Do we just have to replicate code for now, or is there a way this works that I don't know? Thanks.

So that's why MY debugger froze but it worked for others! Some other user complained about it here:
https://discourse.mozilla.org/t/how-is-everyone-debugging-webextension-popups-in-firefox-68/41095

You can still share modules between different contexts, just don't try to debug it (if you need to debug, open popup.html in a tab).
Also someone should create an issues for that if it wasn't reported yet.

Thanks.

I'm on FF 67 on Linux. I have two small extensions that use page_action and I've never had a problem debugging, inspector and everything. I just tried to move one function to a module, added one call in the page_action script and one in background.js. When I reload that version of the extension, the page_action does not work. Obviously debugging fails. Inlining that function makes everything work again.

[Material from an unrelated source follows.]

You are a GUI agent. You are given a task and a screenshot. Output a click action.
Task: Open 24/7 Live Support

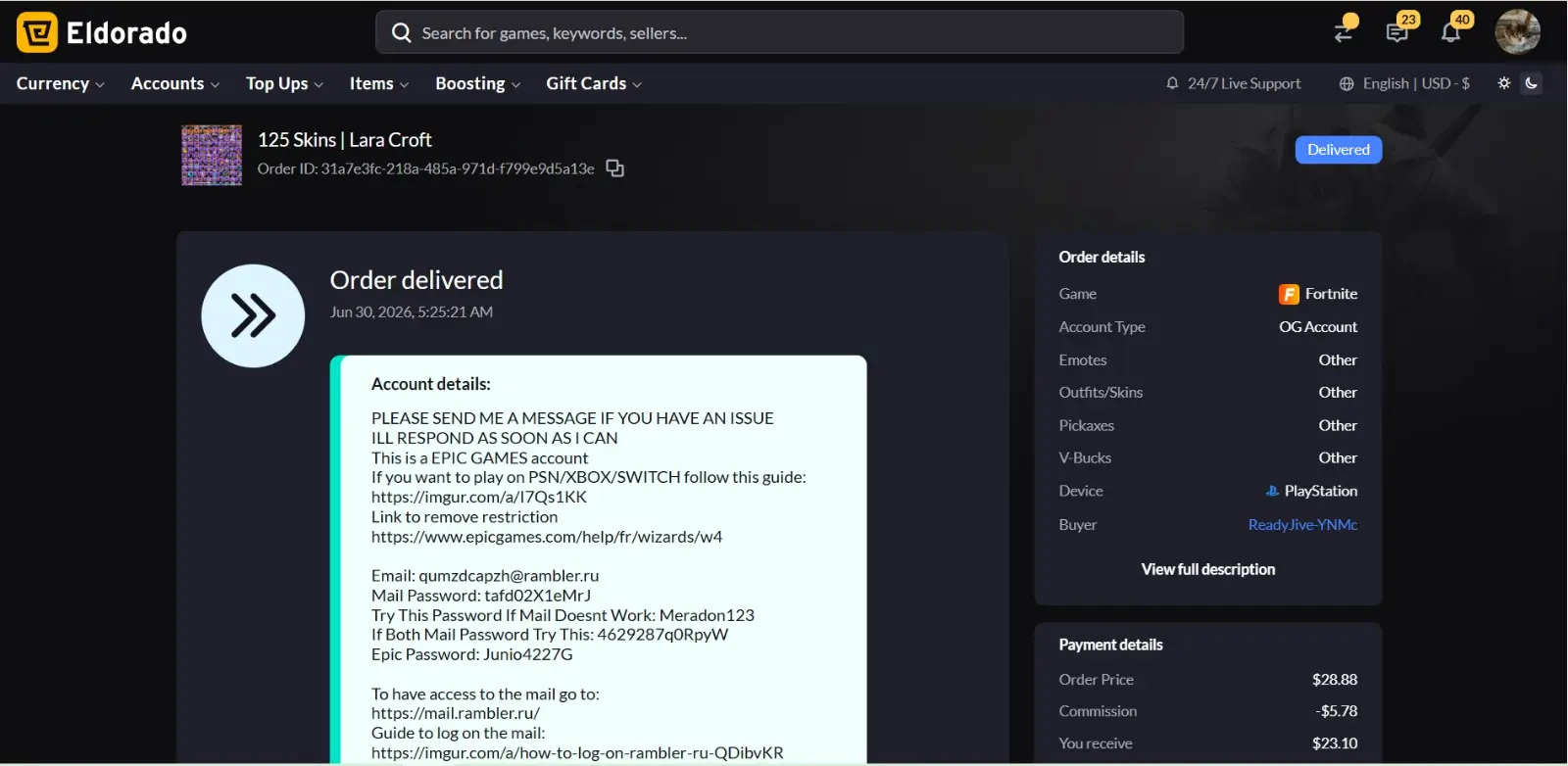point(1234,84)
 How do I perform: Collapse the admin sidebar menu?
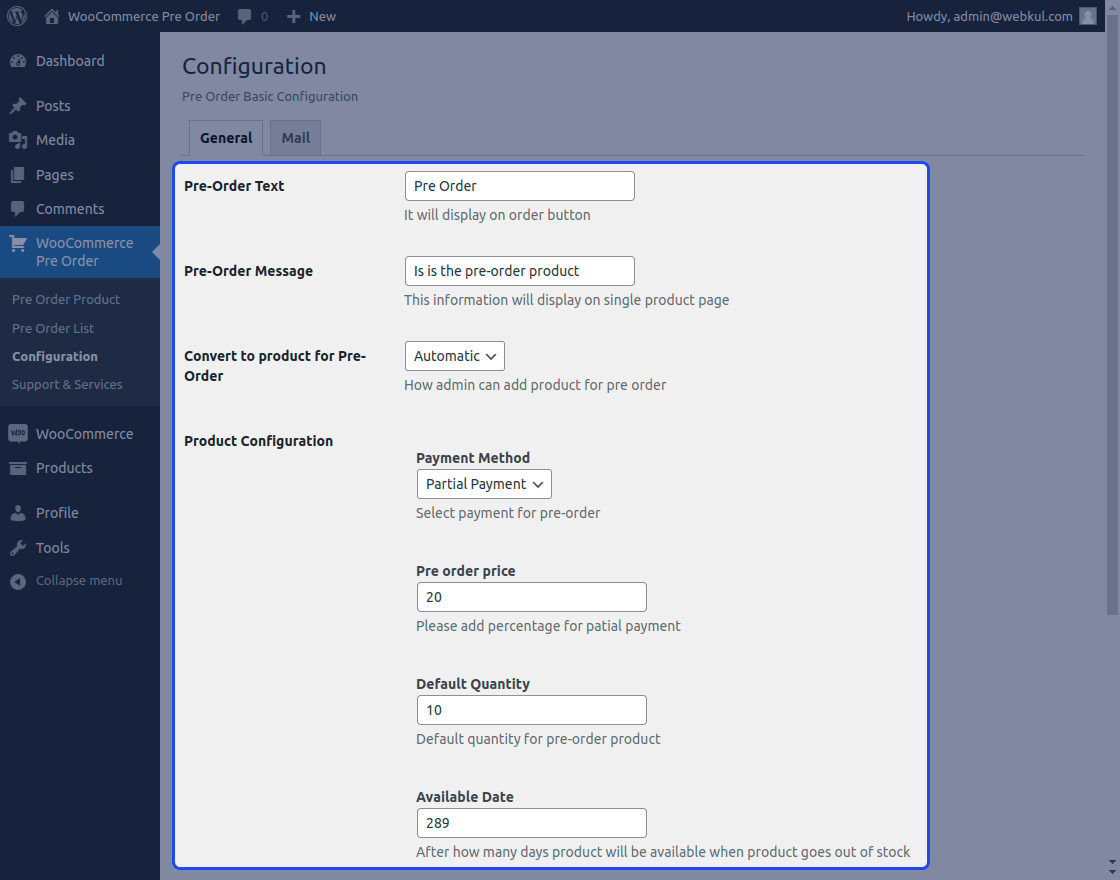[66, 581]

Using the module in page_action and inlining the function in background.js also works; with full debugging. Seems like a case you should know about, given that the documentation recommends this.

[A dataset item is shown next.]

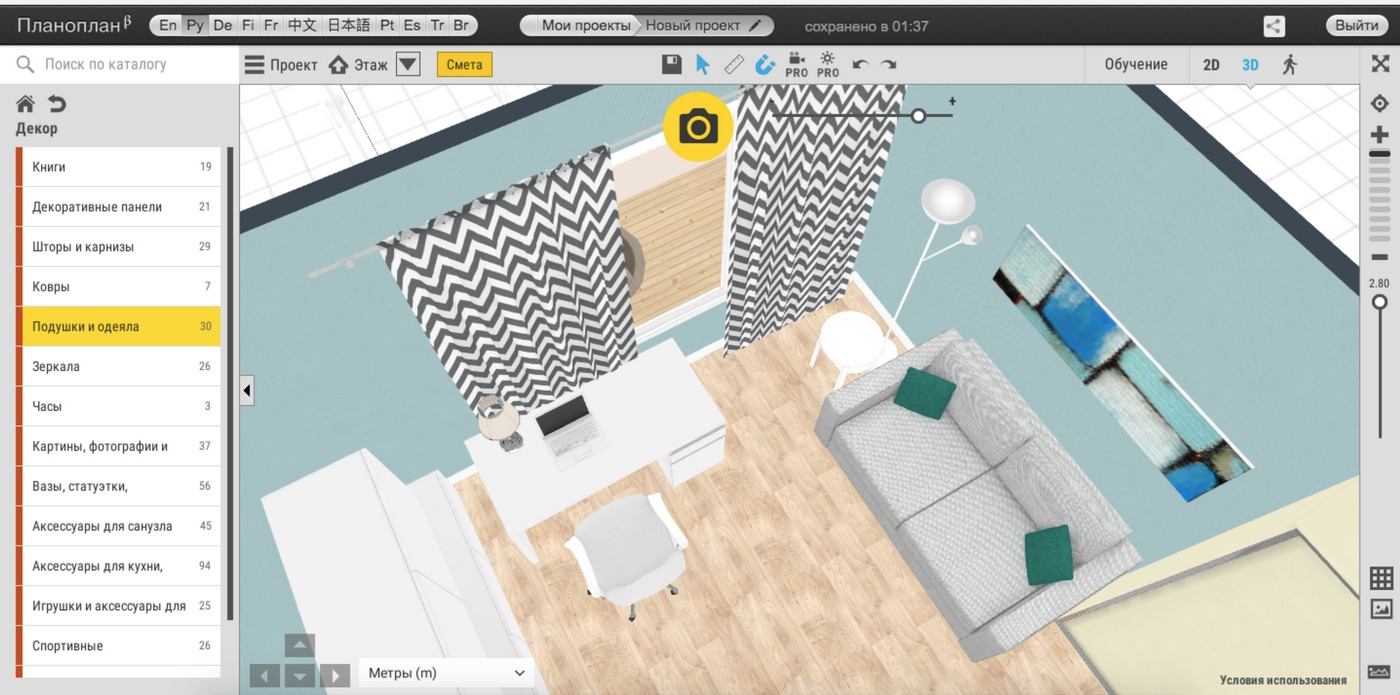Screen dimensions: 1400x695
Task: Enter walk-through mode with the walking person icon
Action: (1289, 65)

If we decide to deprecate background pages in favor of service workers, implementing this doesn't make much sense, so marking as depending on bug 1578286.

Depends on: 1578286
Priority: P3 → --

The extensions should already be able to use JS modules in the background page without any additional changes by using the background.page manifest properties instead of using the "background.scripts" one (on the contrary there is currently no way to use JS modules for the content scripts, which is tracked by Bug 1451545).

Given that the extension can already achieve this, and that the background page may be replaced by a service worker in the future, I'm closing this as wontfix for now.

Status: NEW → RESOLVED
Closed: 5 years ago
Resolution: --- → WONTFIX

So bug 1451545 is already on the roadmap? Status new doesn’t imply that there’s any decision yet.

See Also: → 1775574

For service worker-based extensions, module background scripts are tracked at bug 1775574.

type: "module" enables support for ES6 modules in background.scripts -> bug 1811443.